→ **WORK ORDER**:
Where does the word "agent" appear in the data? Copy every line that holds it.

>>

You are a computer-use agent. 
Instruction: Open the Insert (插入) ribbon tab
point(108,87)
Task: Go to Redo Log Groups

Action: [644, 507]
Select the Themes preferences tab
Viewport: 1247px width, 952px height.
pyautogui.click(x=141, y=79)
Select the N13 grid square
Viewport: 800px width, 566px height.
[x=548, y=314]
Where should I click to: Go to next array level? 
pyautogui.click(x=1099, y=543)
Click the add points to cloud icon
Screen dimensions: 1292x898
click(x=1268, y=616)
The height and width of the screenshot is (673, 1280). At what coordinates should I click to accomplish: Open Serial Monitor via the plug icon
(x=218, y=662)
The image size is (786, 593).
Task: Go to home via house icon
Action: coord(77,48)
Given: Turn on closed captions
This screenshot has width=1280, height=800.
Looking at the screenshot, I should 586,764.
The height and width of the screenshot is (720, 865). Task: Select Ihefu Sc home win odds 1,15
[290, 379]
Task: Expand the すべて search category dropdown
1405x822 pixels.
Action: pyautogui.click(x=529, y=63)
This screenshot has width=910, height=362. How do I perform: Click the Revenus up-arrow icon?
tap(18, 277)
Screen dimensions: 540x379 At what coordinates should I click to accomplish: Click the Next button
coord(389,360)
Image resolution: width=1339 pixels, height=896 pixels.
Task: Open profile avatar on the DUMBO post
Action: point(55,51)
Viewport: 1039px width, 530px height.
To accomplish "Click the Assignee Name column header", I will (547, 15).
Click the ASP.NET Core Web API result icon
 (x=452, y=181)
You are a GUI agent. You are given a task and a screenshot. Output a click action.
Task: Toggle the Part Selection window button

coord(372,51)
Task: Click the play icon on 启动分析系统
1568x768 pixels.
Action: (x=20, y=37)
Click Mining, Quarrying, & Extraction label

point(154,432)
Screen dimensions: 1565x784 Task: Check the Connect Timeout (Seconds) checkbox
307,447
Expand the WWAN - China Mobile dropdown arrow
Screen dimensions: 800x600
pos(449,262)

<<

→ **ANSWER SPACE**:
You are a computer-use agent. 
You are a GUI agent. You are given a task and a screenshot. Output a click action.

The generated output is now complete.